===== Dataset records =====
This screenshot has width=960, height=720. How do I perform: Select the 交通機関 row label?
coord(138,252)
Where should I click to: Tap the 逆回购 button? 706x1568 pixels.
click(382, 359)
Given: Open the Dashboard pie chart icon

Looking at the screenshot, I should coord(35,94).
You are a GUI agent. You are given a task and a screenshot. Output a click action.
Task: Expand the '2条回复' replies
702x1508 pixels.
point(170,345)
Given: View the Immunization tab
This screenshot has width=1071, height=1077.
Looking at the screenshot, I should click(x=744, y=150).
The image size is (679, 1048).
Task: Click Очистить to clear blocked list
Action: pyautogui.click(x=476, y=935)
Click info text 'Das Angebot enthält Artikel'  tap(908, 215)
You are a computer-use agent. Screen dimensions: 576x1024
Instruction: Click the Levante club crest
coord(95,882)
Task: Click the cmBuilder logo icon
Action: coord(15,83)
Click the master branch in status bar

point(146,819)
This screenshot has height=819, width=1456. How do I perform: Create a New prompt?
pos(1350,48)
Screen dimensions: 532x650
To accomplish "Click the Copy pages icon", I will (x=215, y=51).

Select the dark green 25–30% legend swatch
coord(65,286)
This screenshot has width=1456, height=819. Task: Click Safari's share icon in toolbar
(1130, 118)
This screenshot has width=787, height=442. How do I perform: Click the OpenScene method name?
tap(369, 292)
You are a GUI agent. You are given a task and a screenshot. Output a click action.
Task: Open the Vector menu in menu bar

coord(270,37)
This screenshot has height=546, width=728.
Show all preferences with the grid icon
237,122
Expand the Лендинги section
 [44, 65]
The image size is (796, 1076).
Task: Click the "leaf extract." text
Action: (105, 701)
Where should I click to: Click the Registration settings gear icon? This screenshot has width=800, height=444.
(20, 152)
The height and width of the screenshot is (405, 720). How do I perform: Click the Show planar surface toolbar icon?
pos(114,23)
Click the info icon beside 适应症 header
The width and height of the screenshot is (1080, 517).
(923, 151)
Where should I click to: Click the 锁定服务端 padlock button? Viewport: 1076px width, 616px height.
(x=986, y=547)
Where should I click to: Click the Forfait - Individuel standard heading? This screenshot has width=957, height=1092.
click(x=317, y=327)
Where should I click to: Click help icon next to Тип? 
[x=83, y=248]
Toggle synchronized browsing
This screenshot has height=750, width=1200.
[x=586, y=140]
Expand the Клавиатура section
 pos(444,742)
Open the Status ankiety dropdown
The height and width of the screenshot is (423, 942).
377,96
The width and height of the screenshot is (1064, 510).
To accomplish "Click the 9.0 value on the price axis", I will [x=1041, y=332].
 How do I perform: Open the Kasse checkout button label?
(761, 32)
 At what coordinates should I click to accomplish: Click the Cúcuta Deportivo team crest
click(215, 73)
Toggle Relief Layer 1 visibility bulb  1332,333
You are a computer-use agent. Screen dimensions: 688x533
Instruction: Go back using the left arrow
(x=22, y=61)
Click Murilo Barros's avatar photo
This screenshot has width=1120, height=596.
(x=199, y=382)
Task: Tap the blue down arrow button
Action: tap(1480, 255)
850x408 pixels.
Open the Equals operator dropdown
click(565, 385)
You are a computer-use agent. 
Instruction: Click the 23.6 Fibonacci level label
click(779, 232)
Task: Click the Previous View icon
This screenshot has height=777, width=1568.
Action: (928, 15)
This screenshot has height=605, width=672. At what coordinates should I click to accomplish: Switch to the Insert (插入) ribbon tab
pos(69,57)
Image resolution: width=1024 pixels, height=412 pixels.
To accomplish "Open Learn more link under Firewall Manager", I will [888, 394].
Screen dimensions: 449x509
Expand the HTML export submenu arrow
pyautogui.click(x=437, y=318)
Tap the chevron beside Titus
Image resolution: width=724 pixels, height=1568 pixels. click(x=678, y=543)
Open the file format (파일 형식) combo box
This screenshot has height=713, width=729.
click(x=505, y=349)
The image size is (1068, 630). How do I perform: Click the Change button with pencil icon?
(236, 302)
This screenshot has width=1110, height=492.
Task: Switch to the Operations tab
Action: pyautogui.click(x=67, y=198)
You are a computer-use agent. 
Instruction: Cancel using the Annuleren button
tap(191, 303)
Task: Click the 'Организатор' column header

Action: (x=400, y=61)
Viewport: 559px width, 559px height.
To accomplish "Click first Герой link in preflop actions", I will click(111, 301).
=====
» Task details
Report how many lines above hold the string "computer", giving nothing but the number.

» Your solution
4